Ezra Klein explores it here:

. . . The policy gap, put simply, is this: Obama has proposed policies. Mitt Romney hasn’t.

It is important to say that this exists separately from any judgments about the quality of either man’s policies. You can believe every idea Obama has proposed is a socialist horror inspired by Kenyan revenge fantasies. This would, I think, be a strange judgment to reach about plans to invest in infrastructure, temporarily double the size of the payroll tax cuts and raise the marginal tax rate on income over $250,000 by 4.5 percentage points. Nevertheless, Obama’s policy proposals are sufficiently detailed that they can be fully assessed and conclusions — even odd ones — confidently drawn. Romney’s policies are not.

Romney’s offerings are more like simulacra of policy proposals. They look, from far away, like policy proposals. They exist on his Web site, under the heading of “Issues,” with subheads like “Tax” and “Health care.” But read closely, they are not policy proposals. They do not include the details necessary to judge Romney’s policy ideas. In many cases, they don’t contain any details at all.

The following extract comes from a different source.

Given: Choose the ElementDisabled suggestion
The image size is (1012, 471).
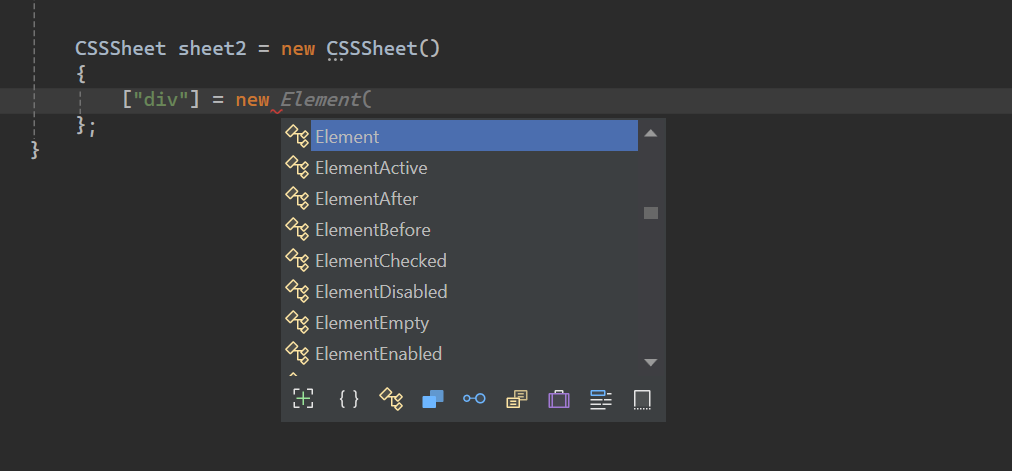Looking at the screenshot, I should [381, 292].
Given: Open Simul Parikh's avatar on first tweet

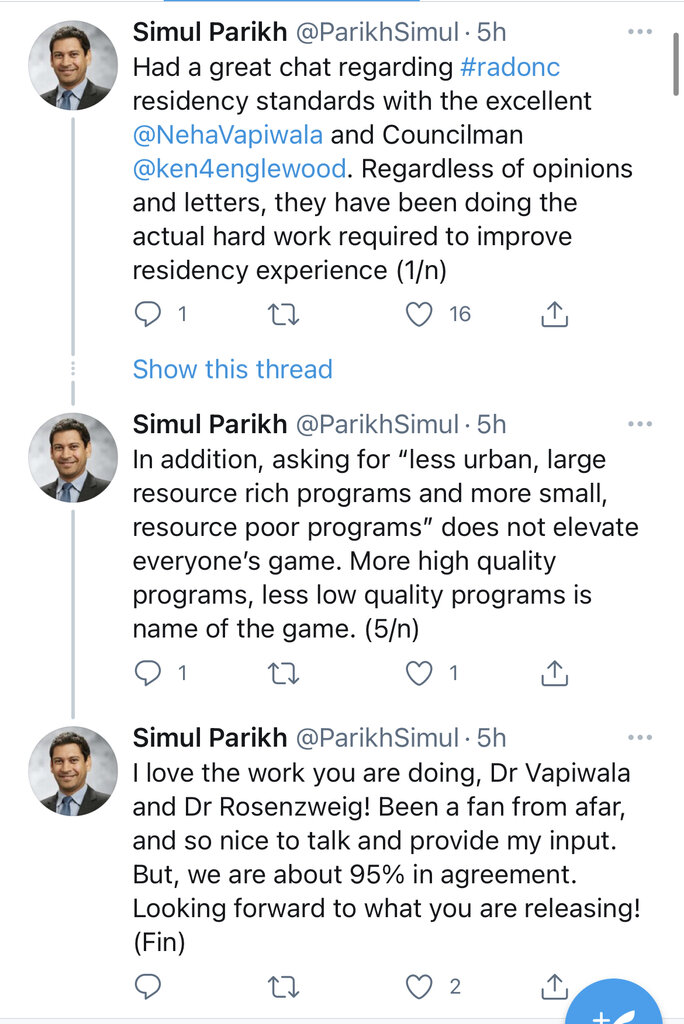Looking at the screenshot, I should coord(72,65).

Take taxes. Romney has promised a “permanent, across-the-board 20 percent cut in marginal rates,” alongside a grab bag of other goodies, like the end of “the death tax.” Glenn Hubbard, his top economic adviser, has promised that the plan will “broaden the tax base to ensure that tax reform is revenue-neutral.”

It is in the distance between “cut in marginal rates” and “revenue-neutral” that all the policy happens. That is where Romney must choose which deductions to cap or close. It’s where we learn what his plan means for the mortgage-interest deduction, and the tax-free status of employer health plans and the Child Tax Credit. It is where we learn, in other words, what his plan means for people like you and me. And it is empty. Romney does not name even one deduction that he would cap or close. He even admitted, in an interview with CNBC, that his plan “can’t be scored because those details have to be worked out.” . . .

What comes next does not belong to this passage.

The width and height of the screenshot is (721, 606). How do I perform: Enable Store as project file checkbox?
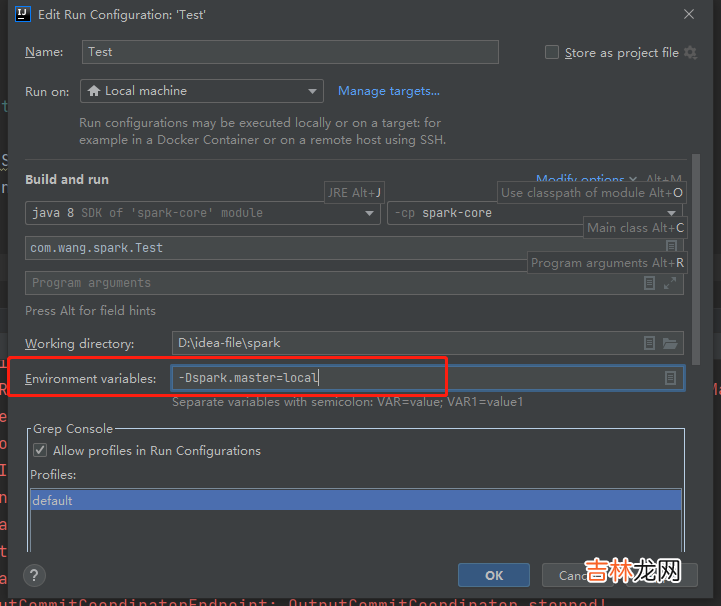pos(552,53)
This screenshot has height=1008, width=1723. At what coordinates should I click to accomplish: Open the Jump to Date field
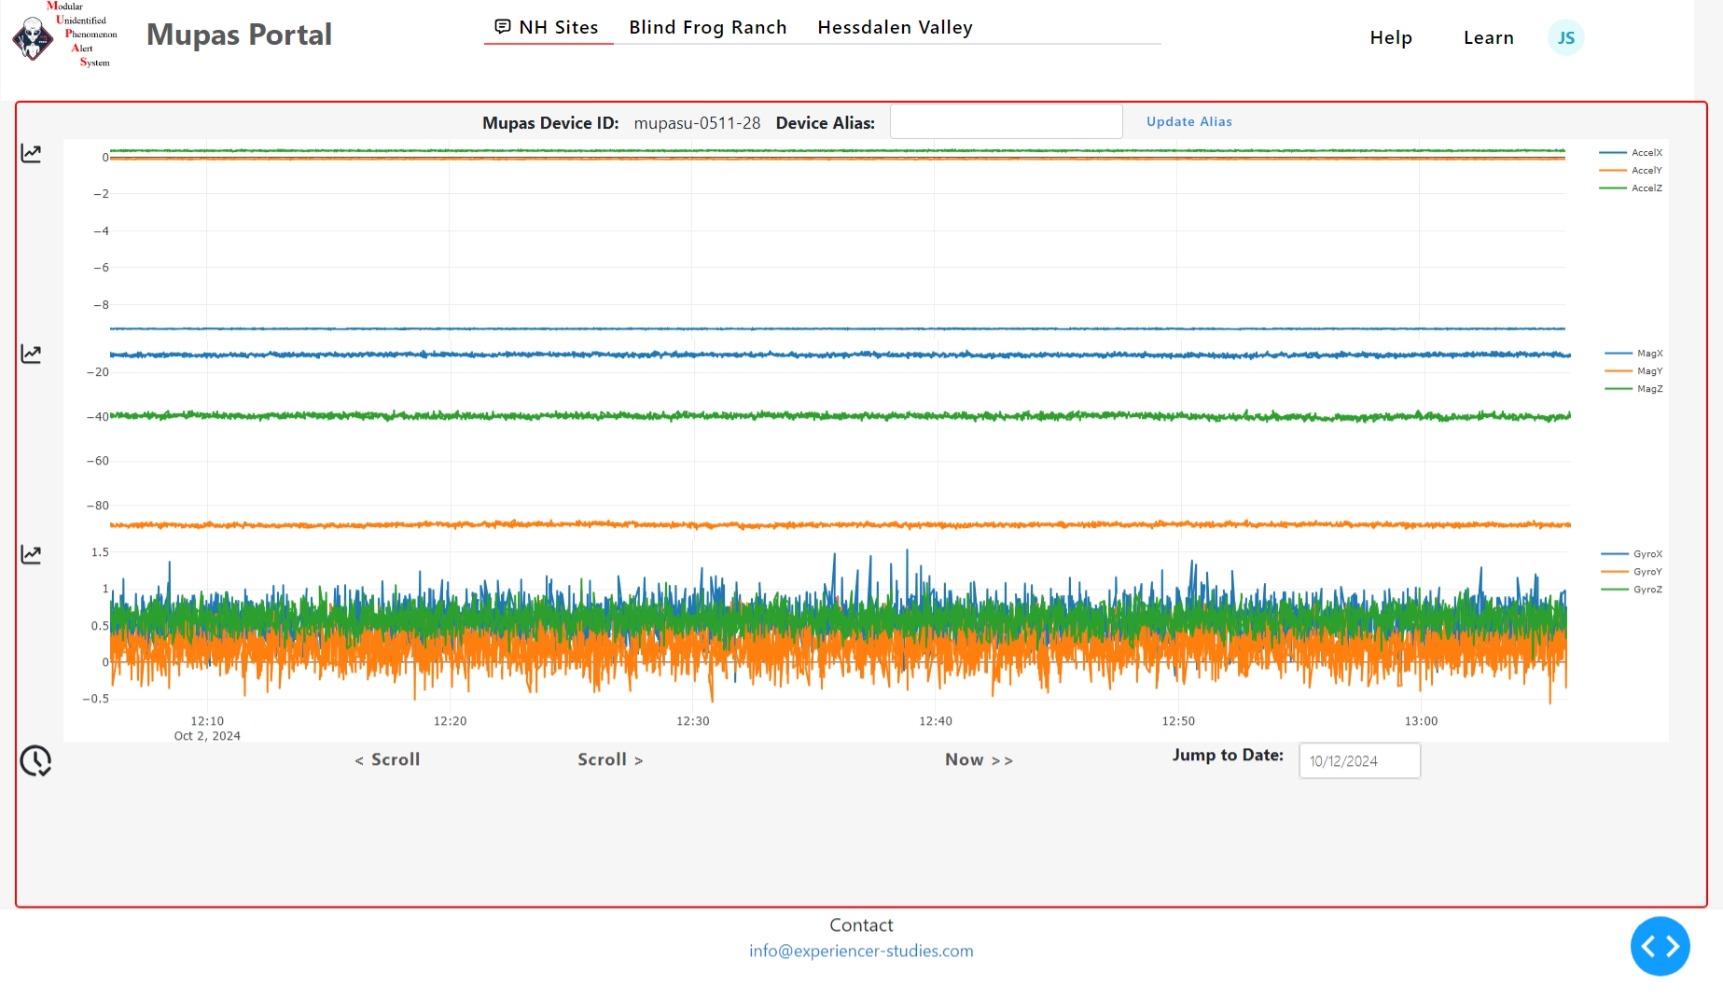coord(1358,761)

But this much is clear: to make his cuts for the wealthy revenue-neutral (including his elimination of the estate tax on billionheirs), he will have to get more revenue from the not-wealthy.

. . . On financial regulation, Romney would “repeal Dodd-Frank and replace with streamlined, modern regulatory framework.” That is literally his entire plan. Three years after a homegrown financial crisis wrecked the global economy, the likely Republican nominee for president would repeal the new regulatory architecture and replace it with … something. . . .

. . . Romney’s vagueness is unique among modern presidential campaigns. . . . so far, Romney has refused to give voters the most basic information about what he would do as president. That means he has refused to give voters the most basic information necessary for them to make an informed choice this November. That’s not acceptable. And neither voters nor the media should accept it.

Look: things are rough out there.  But did I mention that the stock market has doubled in the last three years?  That we’ve gained private-sector jobs for 29 consecutive months (too slowly, because Republicans manufactured a debt ceiling crisis and blocked the American Jobs Act and its infrastructure investments that cry out to be done)?  That corporate profits are at record highs?  That the number of stem cell lines made available to researchers has sextupled?  That our standing in the world has soared?  That our number-one enemy has been decimated?

Ask your friends who like Romney (or hate Obama): why would we reverse course now?  Which was better for job creation and our national balance sheet: the Clinton policy of modestly higher taxes on the best off?  Or the the Bush policy of record-low taxes on the best off, which Romney wants to lower further still?  (For readers too young to recall: 23 million new jobs were created during the Clinton years and the talk by the end of his term was of “budget surpluses as far as the eye can see.”)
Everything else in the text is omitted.